J-105. L'euro approche à grands pas, bouleversant peu ou prou les habitudes des Français. Et Sélestat n'échappe pas à la règle.
CE MATIN, dans les rues du centre ville, la foule est, comme d'habitude, présente pour le traditionnel jour du marché. Traditionnel ? Pas tout à fait, en fait… Dans 105 jours exactement, au soir du 31 décembre, la France passera en effet à l'euro, abandonnant du même coup sa monnaie nationale qui existait depuis l'ordonnance du 27 décembre 1958. Le compte à rebours est maintenant enclenché. Mais il semble que dans la plupart des stands des commerçants, la question du changement de monnaie ne soit pas encore à l'ordre du jour. Petit tour auprès des marchands présents la semaine dernière: entre les étals de légumes, de poissons et de viandes, la réponse fuse avec un brin de mépris, souvent la même : « L'euro ? On n'y pense pas encore. On laisse plutôt venir la chose, et on verra au moment voulu ».

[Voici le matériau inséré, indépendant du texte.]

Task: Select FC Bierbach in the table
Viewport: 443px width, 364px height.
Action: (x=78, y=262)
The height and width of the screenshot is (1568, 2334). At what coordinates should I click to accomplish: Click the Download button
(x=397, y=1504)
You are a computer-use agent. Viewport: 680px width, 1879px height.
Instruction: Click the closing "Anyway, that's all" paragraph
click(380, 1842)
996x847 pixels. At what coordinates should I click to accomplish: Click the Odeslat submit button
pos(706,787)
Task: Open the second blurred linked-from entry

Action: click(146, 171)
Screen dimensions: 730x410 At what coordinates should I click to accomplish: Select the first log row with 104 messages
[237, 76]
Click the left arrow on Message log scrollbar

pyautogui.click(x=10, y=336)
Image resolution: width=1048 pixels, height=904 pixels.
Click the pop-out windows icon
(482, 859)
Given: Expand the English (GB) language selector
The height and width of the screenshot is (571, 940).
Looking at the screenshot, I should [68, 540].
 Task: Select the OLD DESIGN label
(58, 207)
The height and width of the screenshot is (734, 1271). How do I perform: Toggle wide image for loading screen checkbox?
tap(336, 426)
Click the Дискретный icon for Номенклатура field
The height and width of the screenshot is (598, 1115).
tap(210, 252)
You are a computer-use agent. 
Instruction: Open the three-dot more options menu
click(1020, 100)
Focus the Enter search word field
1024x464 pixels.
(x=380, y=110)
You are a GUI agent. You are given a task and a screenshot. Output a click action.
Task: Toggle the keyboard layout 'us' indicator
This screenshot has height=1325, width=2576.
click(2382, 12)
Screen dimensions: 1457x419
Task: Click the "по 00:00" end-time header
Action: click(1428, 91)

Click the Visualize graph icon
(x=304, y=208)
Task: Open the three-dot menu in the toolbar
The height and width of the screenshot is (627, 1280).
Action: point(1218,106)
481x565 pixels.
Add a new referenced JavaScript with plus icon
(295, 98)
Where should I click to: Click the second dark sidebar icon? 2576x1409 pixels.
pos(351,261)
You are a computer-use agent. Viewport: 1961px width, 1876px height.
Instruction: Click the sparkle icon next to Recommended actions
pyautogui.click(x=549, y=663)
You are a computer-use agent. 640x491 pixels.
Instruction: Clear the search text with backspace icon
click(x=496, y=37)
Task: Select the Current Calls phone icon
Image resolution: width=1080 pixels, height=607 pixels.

On laisse venir la chose, on verra au moment voulu
Pour ces marchands, c'est certainement la Toussaint qui marquera de façon officieuse l'arrivée de la révolution euro: «C'est cette date que j'ai choisie pour commencer à changer les balances, acheter les convertisseurs et procéder de façon régulière au double affichage», explique l'un d'eux. Reste que certains ont déjà pris les devants. Sur l'étal des produits du terroir Fuchs d'Orschwiller, la balance toute neuve est dès à présent en place, trônant fièrement au-dessus des charcuteries et cochonnailles. Sa fonction ? Imprimer les tickets en francs et en euros. Et les vendeuses utilisent chacune une calculatrice spécifique, achetée à Colmar chez un détaillant réservé aux professionnels. « C'est sûr, l'euro va poser quelques problèmes aux clients, mais nous aussi, nous allons souffrir en janvier quand il faudra rendre la monnaie en euro après avoir perçu l'argent en francs. D'ailleurs, d'une certaine façon nous en souffrons déjà. » Effectivement, avec un renouvellement des balances estimées à 1 000 F pièce, plus les calculatrices et autres convertisseurs de poche, la facture s'annonce lourde pour les commerçants ambulants, qui ne perçoivent pour cela aucune aide de l'État. Les rares, finalement, qui sont satisfaits par le changement, semblent être les touristes européens, qui voient dans l'euro une échappatoire aux habituels bureaux de change.
*Pourtant obligatoire depuis l'été dernier
Au stand de fromages, les prémices du changement de monnaie apparaissent. Ici, les conversions euros-francs sont listées pour chaque produit.